Qu’en est-il des vaccins ? Celui de BioNTech et Pfizer, efficient à plus de 90% contre le Covid-19, serait aussi efficace contre cette nouvelle mutation, selon une équipe internationale de chercheurs d’universités britanniques et néerlandaises. Dans une étude préliminaire séparée, une équipe de chercheurs de BioNTech/Pfizer parvient à des conclusions similaires.

LE VARIANT SUD-AFRICAIN

Il a émergé en octobre dernier dans la baie Nelson Mandela, au sud du pays. Aujourd’hui, il est majoritaire en Afrique du Sud et a été identifié dans 23 pays à travers le monde, dont la France, où plusieurs cas ont été détectés dans différentes régions.

Cette mutation « est 50 % plus transmissible », mais « rien n’indique que le nouveau variant est plus sévère », a déclaré le Pr Salim Abdool Karim, épidémiologiste et coprésident du comité scientifique au ministère de la Santé sud-africain. Des conclusions notamment tirées de données collectées dans les principaux foyers de contamination du pays d’Afrique australe.

Le temps d’incubation, les symptômes et la réaction aux traitements resteraient sensiblement les mêmes. Le problème, c’est que ce variant est porteur d’une mutation appelée E484K, qui pourrait l’aider « à contourner la protection immunitaire conférée par une infection antérieure ou par la vaccination », a expliqué le 4 janvier le Pr François Balloux, de l’University College de Londres, cité par l’organisme britannique Science Media Centre. Autre inquiétude, ce variant n’est pas détectable par un test PCR classique.

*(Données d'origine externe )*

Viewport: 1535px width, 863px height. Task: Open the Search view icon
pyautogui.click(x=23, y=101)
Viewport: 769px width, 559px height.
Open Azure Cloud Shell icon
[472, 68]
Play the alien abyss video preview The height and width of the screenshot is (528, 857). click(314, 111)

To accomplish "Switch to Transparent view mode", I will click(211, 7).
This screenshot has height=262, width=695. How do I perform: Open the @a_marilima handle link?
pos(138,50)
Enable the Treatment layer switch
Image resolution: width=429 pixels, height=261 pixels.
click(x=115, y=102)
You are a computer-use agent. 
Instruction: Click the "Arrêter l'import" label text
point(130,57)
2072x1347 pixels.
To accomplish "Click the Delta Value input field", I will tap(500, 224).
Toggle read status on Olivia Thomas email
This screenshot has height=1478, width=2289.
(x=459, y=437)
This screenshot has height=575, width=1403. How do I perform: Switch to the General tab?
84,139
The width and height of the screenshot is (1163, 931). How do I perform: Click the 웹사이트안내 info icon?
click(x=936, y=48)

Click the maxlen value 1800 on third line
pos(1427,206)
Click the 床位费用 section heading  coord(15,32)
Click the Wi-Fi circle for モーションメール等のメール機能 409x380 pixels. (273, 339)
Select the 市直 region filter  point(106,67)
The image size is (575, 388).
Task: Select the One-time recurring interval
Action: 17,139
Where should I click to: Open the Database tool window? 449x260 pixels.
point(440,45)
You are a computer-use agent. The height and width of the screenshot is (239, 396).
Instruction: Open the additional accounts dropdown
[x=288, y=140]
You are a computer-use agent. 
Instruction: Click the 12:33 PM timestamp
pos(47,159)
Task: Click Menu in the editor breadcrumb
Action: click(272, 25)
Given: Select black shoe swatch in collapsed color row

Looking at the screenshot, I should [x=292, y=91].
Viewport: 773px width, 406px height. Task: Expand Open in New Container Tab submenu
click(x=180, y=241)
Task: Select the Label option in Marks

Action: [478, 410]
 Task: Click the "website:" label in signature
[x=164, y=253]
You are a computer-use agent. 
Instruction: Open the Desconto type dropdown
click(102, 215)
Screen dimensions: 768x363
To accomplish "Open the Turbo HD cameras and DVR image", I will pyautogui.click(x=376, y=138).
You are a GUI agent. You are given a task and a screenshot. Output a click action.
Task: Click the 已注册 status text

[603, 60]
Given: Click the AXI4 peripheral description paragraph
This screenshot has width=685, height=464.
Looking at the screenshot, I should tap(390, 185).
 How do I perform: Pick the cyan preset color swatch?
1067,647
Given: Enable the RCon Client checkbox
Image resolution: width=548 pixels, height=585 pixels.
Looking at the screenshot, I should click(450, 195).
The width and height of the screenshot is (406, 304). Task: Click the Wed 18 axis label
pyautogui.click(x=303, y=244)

Pour l’identifier, un test spécifique doit être effectué en plus.

LE VARIANT BRÉSILIEN

Il a été découvert sur deux adultes et deux enfants arrivés à Tokyo le 2 janvier, en provenance du Brésil, selon les autorités sanitaires japonaises. Ce variant qui inquiète particulièrement l’Organisation mondiale de la santé (OMS) résulte d’une évolution « d’une lignée virale du Brésil, qui circule en Amazonie », selon le chercheur brésilien Felipe Naveca, de l’Institut Leonidas et Maria Deane. Il pourrait expliquer l’explosion des cas et la mortalité record à Manaus, capitale de l’Etat d’Amazonas, au nord-est du Brésil. Sans certitude pour l’ instant.